Au commencement, Dieu créa le Ciel et la Terre. Avec Caïn et Abel, la suite s'est mal passée. En effet, nous disent les textes, ils n'ont pas trouvé les moyens de se parler. Cet enjeu de fraternité, au coeur de la problématique républicaine, est traité dès le début de notre histoire biblique comme une sorte d'échec. Toute l'histoire de la Bible pourrait être lue au travers du prisme de cette recherche de fraternité.

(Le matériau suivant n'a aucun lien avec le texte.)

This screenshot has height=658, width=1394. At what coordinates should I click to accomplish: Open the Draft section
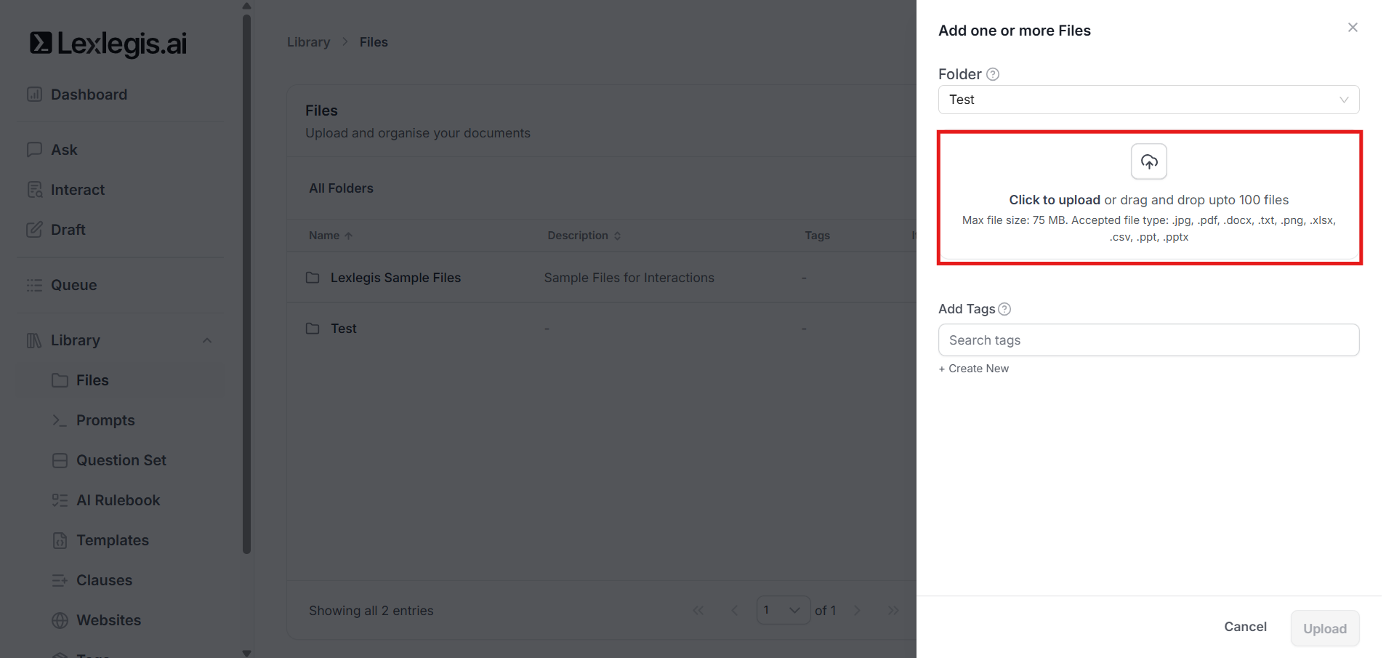pos(68,230)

La fraternité se construit donc sur la parole. Le symbole qui figure sur mon uniforme, les Tables de la Loi, est appelé en hébreu non pas les Dix Commandements mais les Dix Paroles. C'est la parole qui retisse du lien. Or, les aumôniers sont des éléments essentiels dans la parole, qu'elle soit donnée par quelqu'un, pour se relier à un ensemble, ou écoutée. Les aumôniers sont une force d'écoute sans jugement, ce qui est essentiel car, dans le système militaire, montrer une faiblesse c'est courir le risque d'être mal considéré par ses camarades de combat, ceux en qui vous avez confiance et qui doivent vous faire confiance. Un espace dérivatif est donc nécessaire pour permettre l'expression d'une parole de questionnement et de doute, qui en même temps ne rende pas le militaire globalement vulnérable. Les aumôniers sont dépositaires de ce besoin de parole et d'écoute.

Même si, dans le monde militaire, il est difficile d'avouer une faiblesse, il y a une grandeur à considérer que la faiblesse d'un homme à un instant de sa vie n'est pas pour autant un élément rédhibitoire. La spécificité forte de l'aumônerie des armées, tous cultes confondus, fait l'honneur de la France. D'autres systèmes d'aumôneries existent dans le monde. Aux États-Unis, l'organisation est hiérarchique : il y a un patron de l'aumônerie, quel que soit son culte, auquel d'autres aumôniers, éventuellement de cultes différents, sont subordonnés. Avec ses quatre aumôneries, qui sont traitées de manière équitable, sont distinctes et travaillent ensemble, le système français offre une allégorie assez exceptionnelle de la laïcité en France. Il n'est pas question ici de syncrétisme.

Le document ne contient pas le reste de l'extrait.